_SEGMENTO DEL DOCUMENTO_.
══════════════════════════════

L'ippica muore, l'ippica è morta. Questo ormai è il refrain che si ode e si legge. Ma l'amore per i cavalli e la passione per le corse è vivo e per nulla destinato alla sepoltura nel cimitero dei ricordi. L'Italia è un Paese strano. Non lo scopriamo noi. Quando un settore va male, ma potrebbe andare meglio con un po' di buona volontà, noi ci deprimiamo e ci rassegniamo: lo lasciamo andare alla deriva. Ippodromi storici che chiudono, allevamenti in disarmo, macellazione in serie di brocchi e campioni come fosse routine. Qualche persona di buon cuore ha lanciato l'idea di salvare trottatori e galoppatori offrendoli in affidamento a privati cittadini sensibili. Per fortuna molti volontari si sono prestati a ospitare e mantenere fior di fattrici, stalloni e castroni.
Ma l'ippica continua a essere in agonia. Ci vuole altro per risollevarne le sorti. Si dà infatti il caso che la gente scommetta sempre meno sui cavalli, distratta com'è da altre opzioni giudicate più moderne: il calcio, la formula uno, perfino il tennis, per tacere del resto (per esempio il Gratta e vinci e il Superenalotto) che assorbe i quattrini un tempo riservati alle corse degli animali più nobili. Cosicché le mangiatoie sono vuote, i sulky arrugginiscono e le selle rimangono appese ai pioli nelle scuderie. Meno gare, montepremi magri, allevatori depressi, fantini e guidatori indotti a cercarsi occupazioni diverse.
Eppure qualcosa mi dice che non è finito tutto: vedremo ancora i nostri destrieri con le criniere al vento. Nostalgia, romanticismo? Pensatela come volete. Ma l'ippica risorgerà. La speranza è alimentata da una ragazza-fenomeno: Jessica «Bandoliera» Pompa, la quale ha stupito e seguita a stupire il mondo residuale degli ippici. Non è una professionista di questo sport antico. Macché. È una studentessa nata a Fermo, nelle Marche, in procinto di laurearsi in ingegneria meccanica. Intelligente e volitiva. Tra un esame universitario e l'altro, fa la modella: è apparsa su decine di copertine. Già, è anche bellissima oltre che eclettica: ha girato film con Claudio Bisio e Antonio Albanese, quelli che fanno ridere perché interpretano alla perfezione l'italiano mediamente furbo e mediamente cretino. Ma la vocazione di Jessica con tutta evidenza è un'altra: sa parlare ai cavalli e ottenere da loro, senza metodi coercitivi, il massimo sforzo dalla partenza al palo d'arrivo. Monta in sulky e vince con una facilità straordinaria, ricevendo dagli animali, in cambio della sua dolcezza, una generosa collaborazione.

══════════════════════════════

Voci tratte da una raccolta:
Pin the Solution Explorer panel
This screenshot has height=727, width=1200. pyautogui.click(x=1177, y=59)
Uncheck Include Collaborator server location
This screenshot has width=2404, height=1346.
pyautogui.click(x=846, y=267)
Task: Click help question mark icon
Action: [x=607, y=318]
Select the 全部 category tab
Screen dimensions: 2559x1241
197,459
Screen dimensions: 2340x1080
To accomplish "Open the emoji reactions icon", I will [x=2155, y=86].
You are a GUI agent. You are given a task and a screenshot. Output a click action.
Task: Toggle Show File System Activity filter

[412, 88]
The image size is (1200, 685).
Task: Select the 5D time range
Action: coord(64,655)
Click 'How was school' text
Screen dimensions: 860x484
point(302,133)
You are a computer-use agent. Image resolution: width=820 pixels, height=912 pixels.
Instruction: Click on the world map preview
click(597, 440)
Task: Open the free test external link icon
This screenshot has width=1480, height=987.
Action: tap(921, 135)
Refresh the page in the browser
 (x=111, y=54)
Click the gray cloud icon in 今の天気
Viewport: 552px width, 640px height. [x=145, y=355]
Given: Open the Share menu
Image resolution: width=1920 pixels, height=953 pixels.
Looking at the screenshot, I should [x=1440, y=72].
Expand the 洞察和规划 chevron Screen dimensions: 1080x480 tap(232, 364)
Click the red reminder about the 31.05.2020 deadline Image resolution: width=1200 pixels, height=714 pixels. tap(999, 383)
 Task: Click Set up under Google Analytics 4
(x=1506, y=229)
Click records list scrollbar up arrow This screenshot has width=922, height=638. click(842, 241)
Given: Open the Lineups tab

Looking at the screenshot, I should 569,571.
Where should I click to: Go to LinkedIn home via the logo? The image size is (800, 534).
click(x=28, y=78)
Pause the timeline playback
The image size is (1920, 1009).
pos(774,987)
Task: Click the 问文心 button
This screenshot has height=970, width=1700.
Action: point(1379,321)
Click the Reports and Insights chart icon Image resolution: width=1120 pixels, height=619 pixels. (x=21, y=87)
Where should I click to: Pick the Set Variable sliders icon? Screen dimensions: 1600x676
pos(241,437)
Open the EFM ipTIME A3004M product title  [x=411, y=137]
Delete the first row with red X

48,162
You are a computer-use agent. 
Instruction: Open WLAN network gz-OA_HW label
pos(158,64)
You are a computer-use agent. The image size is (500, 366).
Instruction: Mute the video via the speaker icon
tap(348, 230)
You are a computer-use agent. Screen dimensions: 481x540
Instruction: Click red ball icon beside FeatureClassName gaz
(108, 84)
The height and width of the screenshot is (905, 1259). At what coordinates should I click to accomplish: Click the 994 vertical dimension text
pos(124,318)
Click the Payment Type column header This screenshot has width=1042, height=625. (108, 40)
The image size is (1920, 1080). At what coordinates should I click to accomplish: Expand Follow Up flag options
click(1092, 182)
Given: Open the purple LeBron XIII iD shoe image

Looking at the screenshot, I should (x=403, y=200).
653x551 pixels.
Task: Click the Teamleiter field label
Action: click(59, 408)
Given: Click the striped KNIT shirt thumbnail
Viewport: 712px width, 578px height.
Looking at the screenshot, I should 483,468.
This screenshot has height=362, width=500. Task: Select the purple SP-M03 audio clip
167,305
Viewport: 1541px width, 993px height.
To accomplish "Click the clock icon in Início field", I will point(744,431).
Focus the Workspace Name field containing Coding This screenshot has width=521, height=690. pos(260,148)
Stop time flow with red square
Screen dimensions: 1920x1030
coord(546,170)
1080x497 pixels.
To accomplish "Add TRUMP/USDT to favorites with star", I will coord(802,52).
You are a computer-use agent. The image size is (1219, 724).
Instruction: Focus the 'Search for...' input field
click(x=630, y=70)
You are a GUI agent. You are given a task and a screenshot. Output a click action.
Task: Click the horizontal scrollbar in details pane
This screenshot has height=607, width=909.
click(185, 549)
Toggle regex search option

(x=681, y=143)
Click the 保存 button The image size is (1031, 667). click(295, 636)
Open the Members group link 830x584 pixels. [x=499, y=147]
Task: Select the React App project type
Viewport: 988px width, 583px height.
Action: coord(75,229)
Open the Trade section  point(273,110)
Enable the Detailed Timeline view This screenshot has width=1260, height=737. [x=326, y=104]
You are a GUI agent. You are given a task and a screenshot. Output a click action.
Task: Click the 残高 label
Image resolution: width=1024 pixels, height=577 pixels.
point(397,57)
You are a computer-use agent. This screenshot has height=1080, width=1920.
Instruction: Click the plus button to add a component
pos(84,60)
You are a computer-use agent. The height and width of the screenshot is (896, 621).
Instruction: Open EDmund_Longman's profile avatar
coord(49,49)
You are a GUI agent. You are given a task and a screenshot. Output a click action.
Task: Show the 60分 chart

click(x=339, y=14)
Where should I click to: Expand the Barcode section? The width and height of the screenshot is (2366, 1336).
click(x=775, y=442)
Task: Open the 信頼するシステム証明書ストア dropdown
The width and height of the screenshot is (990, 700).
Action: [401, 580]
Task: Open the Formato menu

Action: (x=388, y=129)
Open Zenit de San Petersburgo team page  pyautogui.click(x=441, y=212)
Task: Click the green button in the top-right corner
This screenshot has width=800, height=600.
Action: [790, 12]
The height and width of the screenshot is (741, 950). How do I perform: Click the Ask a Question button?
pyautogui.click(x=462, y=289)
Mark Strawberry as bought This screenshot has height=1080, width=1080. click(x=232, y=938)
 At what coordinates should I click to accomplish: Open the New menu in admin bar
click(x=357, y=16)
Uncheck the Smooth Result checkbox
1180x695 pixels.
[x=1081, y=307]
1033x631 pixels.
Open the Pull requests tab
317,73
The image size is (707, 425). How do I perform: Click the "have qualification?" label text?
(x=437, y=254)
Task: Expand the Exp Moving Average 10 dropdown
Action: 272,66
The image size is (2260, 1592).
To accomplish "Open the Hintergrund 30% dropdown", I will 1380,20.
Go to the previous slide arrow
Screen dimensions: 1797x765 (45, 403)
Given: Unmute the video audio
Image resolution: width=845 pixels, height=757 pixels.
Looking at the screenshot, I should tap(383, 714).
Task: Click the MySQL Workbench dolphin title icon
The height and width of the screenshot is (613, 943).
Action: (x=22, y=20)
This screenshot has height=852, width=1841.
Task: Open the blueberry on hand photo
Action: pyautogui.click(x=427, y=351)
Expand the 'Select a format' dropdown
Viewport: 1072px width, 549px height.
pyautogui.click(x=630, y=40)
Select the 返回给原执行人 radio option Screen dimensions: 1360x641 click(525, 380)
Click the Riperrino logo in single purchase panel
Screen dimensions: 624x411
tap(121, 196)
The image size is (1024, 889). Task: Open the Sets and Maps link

══════════════════════════════

_PROBLEMA 1_. Aggiorna il testo sull'ippica tra "L'ippica muore, l'ippica" e "stalloni e castroni.", estremi inclusi, sostituendo "volontari" con "appassionati".
_PROBLEMA 2_. Trascrivi senza alcuna modifica le righe dei record che vanno da quella contenente "Expand the 'Select a format' dropdown" fino alla fine dei record, estremi inclusi.

_RISPOSTA FINALE 1_.
L'ippica muore, l'ippica è morta. Questo ormai è il refrain che si ode e si legge. Ma l'amore per i cavalli e la passione per le corse è vivo e per nulla destinato alla sepoltura nel cimitero dei ricordi. L'Italia è un Paese strano. Non lo scopriamo noi. Quando un settore va male, ma potrebbe andare meglio con un po' di buona volontà, noi ci deprimiamo e ci rassegniamo: lo lasciamo andare alla deriva. Ippodromi storici che chiudono, allevamenti in disarmo, macellazione in serie di brocchi e campioni come fosse routine. Qualche persona di buon cuore ha lanciato l'idea di salvare trottatori e galoppatori offrendoli in affidamento a privati cittadini sensibili. Per fortuna molti appassionati si sono prestati a ospitare e mantenere fior di fattrici, stalloni e castroni.

_RISPOSTA FINALE 2_.
Expand the 'Select a format' dropdown
Viewport: 1072px width, 549px height.
pyautogui.click(x=630, y=40)
Select the 返回给原执行人 radio option Screen dimensions: 1360x641 click(525, 380)
Click the Riperrino logo in single purchase panel
Screen dimensions: 624x411
tap(121, 196)
The image size is (1024, 889). Task: Open the Sets and Maps link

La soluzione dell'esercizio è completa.